Boris Becker has been sentenced to two years in prison after being found guilty of ‘bankruptcy offences’ – here’s his case explained.
Yesterday, Friday April 29, Becker was sentenced after he was found guilty of four offences relating to his bankruptcy, including failing to disclose, concealing and removing significant assets.
Who is Boris Becker?
The 54-year-old is a German former world No. 1 tennis player. He was successful from the start of his career, winning the first of his six Grand Slam singles titles at age 17. His Grand Slam singles titles comprise three Wimbledon Championships, two Australian Opens and one US Open.

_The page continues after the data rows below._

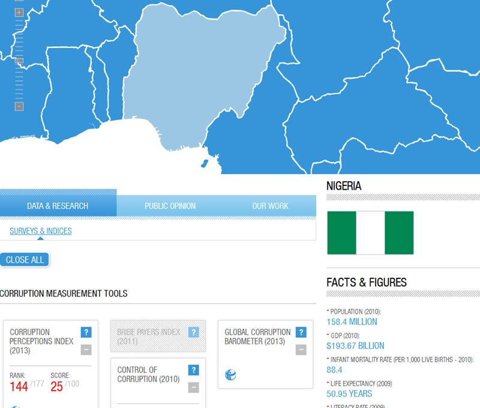
Task: Open help for Bribe Payers Index
Action: pyautogui.click(x=193, y=332)
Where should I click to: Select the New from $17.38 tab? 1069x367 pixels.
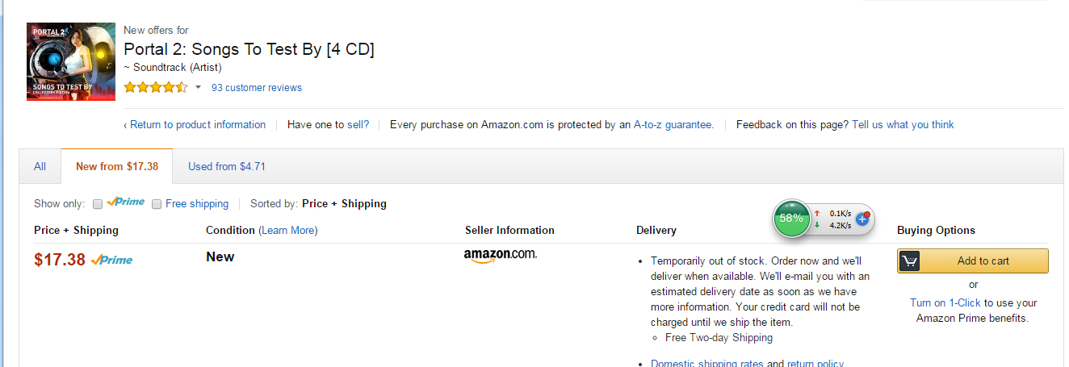tap(117, 167)
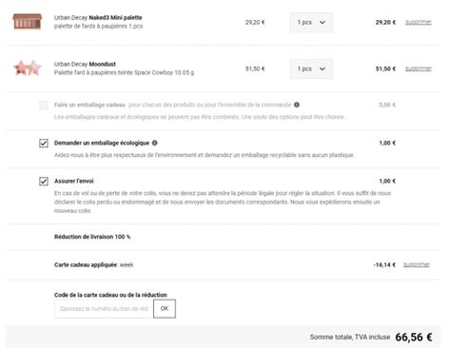This screenshot has height=349, width=451.
Task: Uncheck Demander un emballage écologique
Action: tap(44, 143)
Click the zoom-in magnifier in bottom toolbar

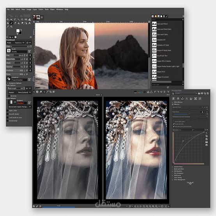coord(147,206)
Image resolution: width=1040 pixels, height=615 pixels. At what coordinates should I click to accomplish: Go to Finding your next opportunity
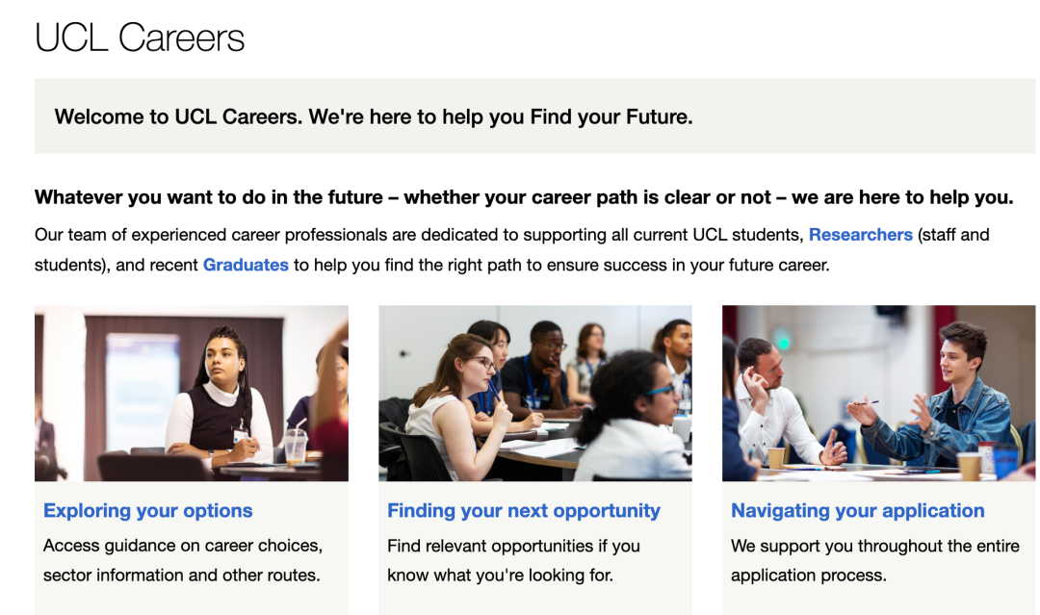coord(523,511)
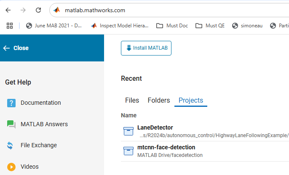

Becker retired from the sport in 1999 he didn’t settle into a quiet life – he went on to publish an autobiography, launched his own online media platform called Boris Becker TV, commentated on Wimbledon for the BBC and even coached the tennis champion Novak Djokovic.
What went wrong?
In 2017 Becker was made bankrupt after owing creditors almost £50 million, over an unpaid loan of more than £3 million on his estate in Mallorca, Spain.
This meant he was legally obliged to disclose all of his assets so that his trustee could distribute available funds to his creditors. However, Becker failed to disclose, concealed and removed significant assets from the Official Receiver and his Trustee in Bankruptcy.
And the assets concealed included €426,930.90 – which was transferred to several third parties, a property in Leiman, Germany, and 75,000 shares in Breaking Data Corp.
Convicted for Bankruptcy offences
Ultimately, Becker was taken to court earlier this month and found guilty of ‘bankruptcy offences’ and was convicted of four counts against the Insolvency Act 1986.
The charges Becker was convicted on included:
- Removing property totalling close to €427,000 from his bankruptcy estate (count 4)
- Failed to disclose ownership of a property in Leiman in Germany (count 10)
- Concealed a loan of €825,000 from the Bank of Alpinum of Lichtenstein (count 13)
- Ownership of 75,000 shares in Breaking Data Corp (count 14)
Becker was then sentenced to two years and six months in prison, for count 4, and also sentenced to 18 months, to be served concurrently, on counts 10, 13 and 14 on the indictment.
Now, Becker actually still remains bankrupt and his 12-year Bankruptcy Restrictions Undertaking remains the subject of public record on the Individual Insolvency Register.